**Data shown**
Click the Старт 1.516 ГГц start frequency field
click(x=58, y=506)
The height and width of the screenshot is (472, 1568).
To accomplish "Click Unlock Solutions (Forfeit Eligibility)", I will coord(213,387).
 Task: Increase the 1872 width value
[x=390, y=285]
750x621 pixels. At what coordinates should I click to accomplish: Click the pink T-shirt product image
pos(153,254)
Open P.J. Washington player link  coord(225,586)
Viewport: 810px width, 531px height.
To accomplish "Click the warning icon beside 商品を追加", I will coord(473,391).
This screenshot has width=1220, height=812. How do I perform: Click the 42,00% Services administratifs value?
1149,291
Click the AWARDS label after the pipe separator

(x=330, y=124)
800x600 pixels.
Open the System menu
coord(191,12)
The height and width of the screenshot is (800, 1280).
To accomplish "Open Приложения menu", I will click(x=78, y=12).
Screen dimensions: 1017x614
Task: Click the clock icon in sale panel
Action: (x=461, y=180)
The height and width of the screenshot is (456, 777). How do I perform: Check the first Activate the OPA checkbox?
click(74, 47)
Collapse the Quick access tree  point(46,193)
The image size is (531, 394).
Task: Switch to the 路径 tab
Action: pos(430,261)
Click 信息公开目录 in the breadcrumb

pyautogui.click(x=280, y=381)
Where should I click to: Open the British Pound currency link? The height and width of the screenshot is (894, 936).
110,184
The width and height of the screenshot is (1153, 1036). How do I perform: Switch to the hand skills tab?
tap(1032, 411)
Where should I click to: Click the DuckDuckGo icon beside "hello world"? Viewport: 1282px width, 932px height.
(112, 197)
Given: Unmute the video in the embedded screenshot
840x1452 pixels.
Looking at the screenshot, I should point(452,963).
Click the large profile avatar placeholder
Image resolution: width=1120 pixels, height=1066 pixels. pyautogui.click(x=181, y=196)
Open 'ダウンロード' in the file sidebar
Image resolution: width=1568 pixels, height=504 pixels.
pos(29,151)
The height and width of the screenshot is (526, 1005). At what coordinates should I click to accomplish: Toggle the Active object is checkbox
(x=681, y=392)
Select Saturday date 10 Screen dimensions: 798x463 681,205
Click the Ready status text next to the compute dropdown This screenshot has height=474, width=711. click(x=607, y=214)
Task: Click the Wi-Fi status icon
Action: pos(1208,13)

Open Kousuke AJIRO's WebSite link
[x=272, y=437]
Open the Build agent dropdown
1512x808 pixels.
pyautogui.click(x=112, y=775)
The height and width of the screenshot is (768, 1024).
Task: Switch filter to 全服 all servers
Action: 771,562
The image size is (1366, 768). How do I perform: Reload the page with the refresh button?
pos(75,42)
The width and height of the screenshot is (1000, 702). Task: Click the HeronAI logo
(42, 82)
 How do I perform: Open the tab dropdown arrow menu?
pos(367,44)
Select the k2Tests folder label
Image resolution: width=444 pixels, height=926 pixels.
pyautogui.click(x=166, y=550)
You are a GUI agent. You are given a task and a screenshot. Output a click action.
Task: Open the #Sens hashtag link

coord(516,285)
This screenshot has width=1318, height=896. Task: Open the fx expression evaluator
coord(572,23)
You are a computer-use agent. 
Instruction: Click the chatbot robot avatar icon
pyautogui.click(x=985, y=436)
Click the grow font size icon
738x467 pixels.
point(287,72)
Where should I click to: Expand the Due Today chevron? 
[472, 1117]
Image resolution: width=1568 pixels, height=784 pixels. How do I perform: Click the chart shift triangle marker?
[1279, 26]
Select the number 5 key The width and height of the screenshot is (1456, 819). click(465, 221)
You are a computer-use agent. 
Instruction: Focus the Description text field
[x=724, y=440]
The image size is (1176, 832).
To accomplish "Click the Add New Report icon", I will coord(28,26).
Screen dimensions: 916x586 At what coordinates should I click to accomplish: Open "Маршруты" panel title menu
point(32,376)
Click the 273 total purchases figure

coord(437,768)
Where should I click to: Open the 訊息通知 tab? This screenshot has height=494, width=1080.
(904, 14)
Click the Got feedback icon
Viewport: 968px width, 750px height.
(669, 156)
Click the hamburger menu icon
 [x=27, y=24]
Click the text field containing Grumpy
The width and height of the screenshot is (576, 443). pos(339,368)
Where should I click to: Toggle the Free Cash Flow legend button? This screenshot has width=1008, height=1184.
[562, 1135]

**Work instruction**
Across the data, find each line that has "Select" in it and copy that line.

**Answer to this task**
Select Saturday date 10 Screen dimensions: 798x463 681,205
Select the k2Tests folder label
Select the number 5 key The width and height of the screenshot is (1456, 819). click(465, 221)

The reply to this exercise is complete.